Task item: Of the entries below, return only those lines from the line with "Task: Click the Design" to the line with "Task: Expand the Editor settings node", exactly, both included.

Records to process:
+ + + + + + +

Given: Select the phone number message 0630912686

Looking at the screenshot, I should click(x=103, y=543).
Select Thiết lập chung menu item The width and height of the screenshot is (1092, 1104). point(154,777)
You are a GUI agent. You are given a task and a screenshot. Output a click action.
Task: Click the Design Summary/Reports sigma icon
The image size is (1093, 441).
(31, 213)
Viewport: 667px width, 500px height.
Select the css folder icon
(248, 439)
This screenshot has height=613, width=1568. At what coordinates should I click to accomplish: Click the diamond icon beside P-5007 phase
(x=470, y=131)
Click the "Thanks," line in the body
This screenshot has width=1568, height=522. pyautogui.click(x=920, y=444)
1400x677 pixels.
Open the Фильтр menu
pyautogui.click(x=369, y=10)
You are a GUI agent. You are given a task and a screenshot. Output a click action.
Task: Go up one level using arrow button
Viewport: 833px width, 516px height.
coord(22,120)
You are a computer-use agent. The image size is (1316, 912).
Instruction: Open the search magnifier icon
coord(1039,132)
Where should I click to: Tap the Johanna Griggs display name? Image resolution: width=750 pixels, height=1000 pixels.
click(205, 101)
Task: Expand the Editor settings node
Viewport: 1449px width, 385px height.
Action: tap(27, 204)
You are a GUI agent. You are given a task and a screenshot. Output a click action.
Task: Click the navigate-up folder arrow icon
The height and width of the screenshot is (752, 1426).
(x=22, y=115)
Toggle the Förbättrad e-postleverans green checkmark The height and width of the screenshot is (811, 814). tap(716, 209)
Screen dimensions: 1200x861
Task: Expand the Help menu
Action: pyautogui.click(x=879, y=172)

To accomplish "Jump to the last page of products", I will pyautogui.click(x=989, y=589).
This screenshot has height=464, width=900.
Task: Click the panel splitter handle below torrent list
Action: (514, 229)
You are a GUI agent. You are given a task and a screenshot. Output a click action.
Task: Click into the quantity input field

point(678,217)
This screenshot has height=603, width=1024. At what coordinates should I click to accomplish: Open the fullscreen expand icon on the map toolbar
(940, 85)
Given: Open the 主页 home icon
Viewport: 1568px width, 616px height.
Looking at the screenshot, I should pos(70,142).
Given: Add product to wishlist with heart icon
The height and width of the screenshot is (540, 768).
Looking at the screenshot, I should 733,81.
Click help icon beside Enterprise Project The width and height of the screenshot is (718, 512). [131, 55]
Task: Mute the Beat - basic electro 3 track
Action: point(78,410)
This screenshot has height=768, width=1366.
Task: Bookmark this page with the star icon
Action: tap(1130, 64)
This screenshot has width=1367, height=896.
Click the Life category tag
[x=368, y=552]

+ + + + + + +

Reply to the task:
Task: Click the Design Summary/Reports sigma icon
The image size is (1093, 441).
(31, 213)
Viewport: 667px width, 500px height.
Select the css folder icon
(248, 439)
This screenshot has height=613, width=1568. At what coordinates should I click to accomplish: Click the diamond icon beside P-5007 phase
(x=470, y=131)
Click the "Thanks," line in the body
This screenshot has width=1568, height=522. pyautogui.click(x=920, y=444)
1400x677 pixels.
Open the Фильтр menu
pyautogui.click(x=369, y=10)
You are a GUI agent. You are given a task and a screenshot. Output a click action.
Task: Go up one level using arrow button
Viewport: 833px width, 516px height.
coord(22,120)
You are a computer-use agent. The image size is (1316, 912).
Instruction: Open the search magnifier icon
coord(1039,132)
Where should I click to: Tap the Johanna Griggs display name? Image resolution: width=750 pixels, height=1000 pixels.
click(205, 101)
Task: Expand the Editor settings node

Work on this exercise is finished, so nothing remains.